Ações tokenizadas chegam a US$4 bilhões com alta do volume em DEXs
Concentração em poucas plataformas aumenta fragilidades de custódia, oráculos e regulação para equities on‑chain
Até 9 de setembro, a capitalização de mercado ativa de ações tokenizadas subiu cerca de 314% no ano, para aproximadamente US$4 bilhões.

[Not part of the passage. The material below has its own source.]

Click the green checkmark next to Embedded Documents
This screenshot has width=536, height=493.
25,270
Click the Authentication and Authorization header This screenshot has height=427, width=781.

O volume mensal negociado em exchanges descentralizadas (DEXs) passou de US$237 milhões em janeiro para US$7,9 bilhões em agosto.
O mercado mudou de emissão para distribuição: as suites de tokens da bStocks e da Robinhood capturaram entre 80% e 88% do volume de emissores, e apenas a bStocks respondeu por cerca de 90% do giro de ações tokenizadas em DEXs em algumas métricas.
O uso em DeFi cresceu rapidamente: o valor total bloqueado (TVL) em protocolos ligado a ações tokenizadas está perto de US$289 milhões, e os depósitos de ETFs/equities tokenizados em protocolos de empréstimo e liquidez aumentaram cerca de 19 vezes, para cerca de US$67,6 milhões.
A Coinbase lançou tokens de ações dos EUA chamados B20 na Base a partir de 24 de agosto; em semanas o volume acumulado em DEXs desses tokens superou US$228 milhões, com pico de volume diário próximo de US$100 milhões, e a Aerodrome respondeu por mais de 77% das negociações na Base.
Especialistas apontam riscos práticos decorrentes dessa concentração: estruturas de custódia (por exemplo, Alpaca sob ADGM), liquidez concentrada em poucas DEXs e oráculos sensíveis a sessões que viabilizam empréstimos 24 horas por dia podem amplificar eventos de liquidação, falhas operacionais ou choques regulatórios.